**Data**.
================

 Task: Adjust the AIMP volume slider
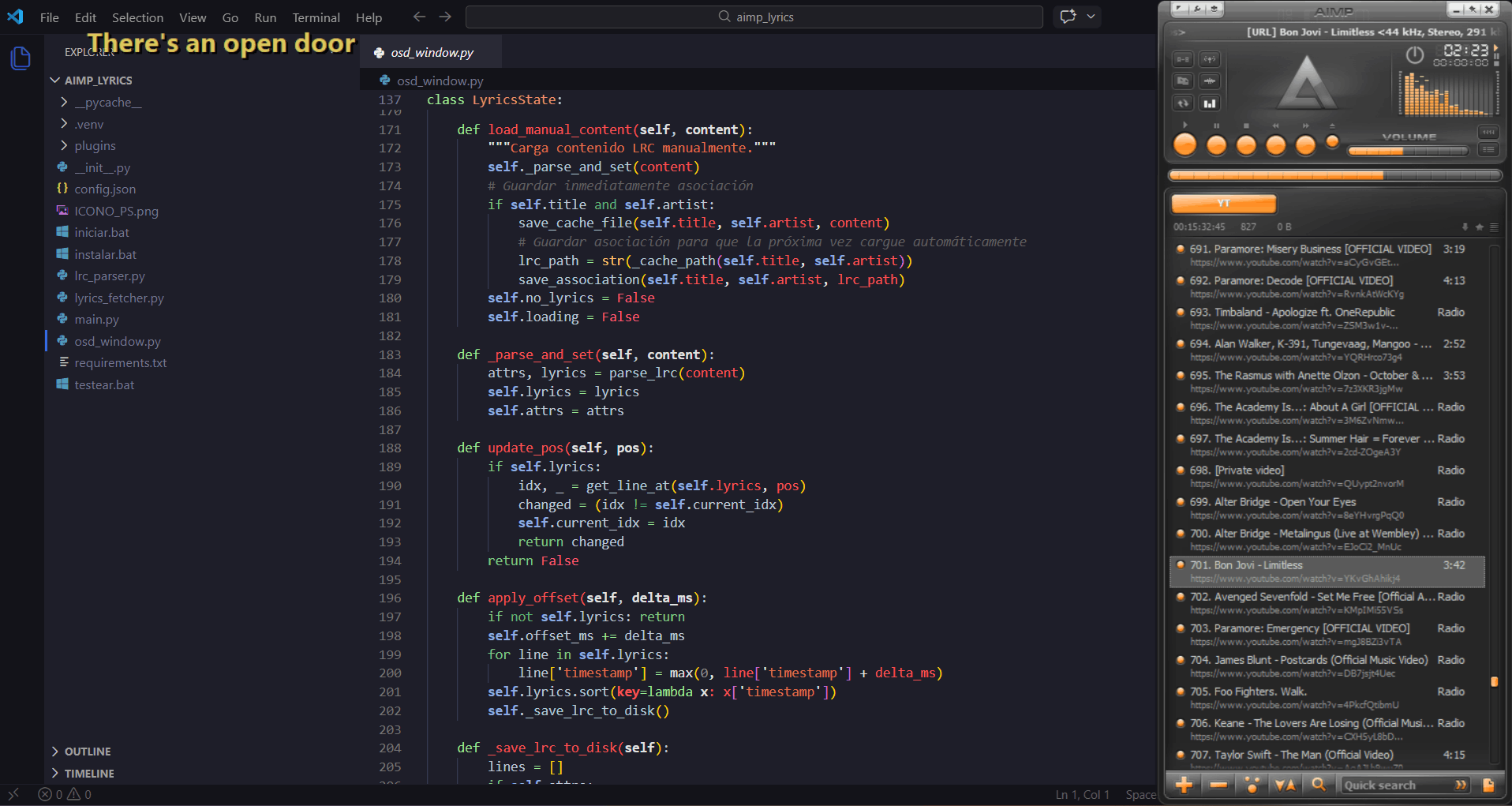tap(1407, 151)
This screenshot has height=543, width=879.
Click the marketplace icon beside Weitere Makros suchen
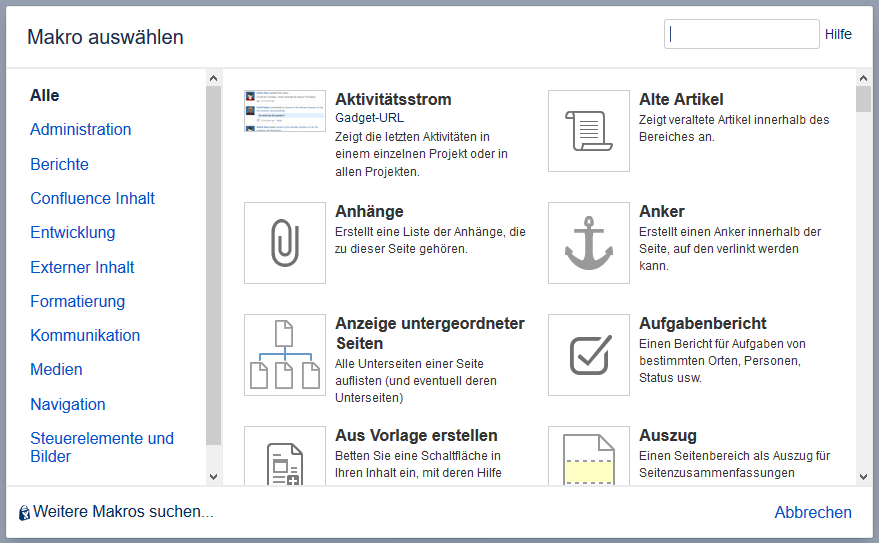[x=24, y=513]
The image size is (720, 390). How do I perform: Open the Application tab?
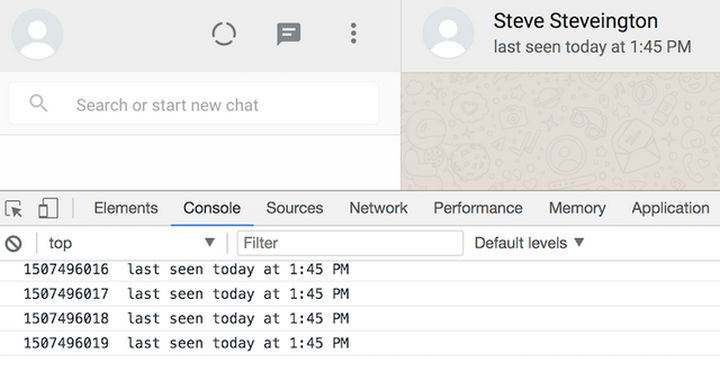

================

Rewrite all of the material above with every "volume slider" swapped for "volume control" and everything else left as it is. Leave out the pictures.

**Task output**.
 Task: Adjust the AIMP volume control
tap(1407, 151)
This screenshot has height=543, width=879.
Click the marketplace icon beside Weitere Makros suchen
[x=24, y=513]
The image size is (720, 390). How do I perform: Open the Application tab?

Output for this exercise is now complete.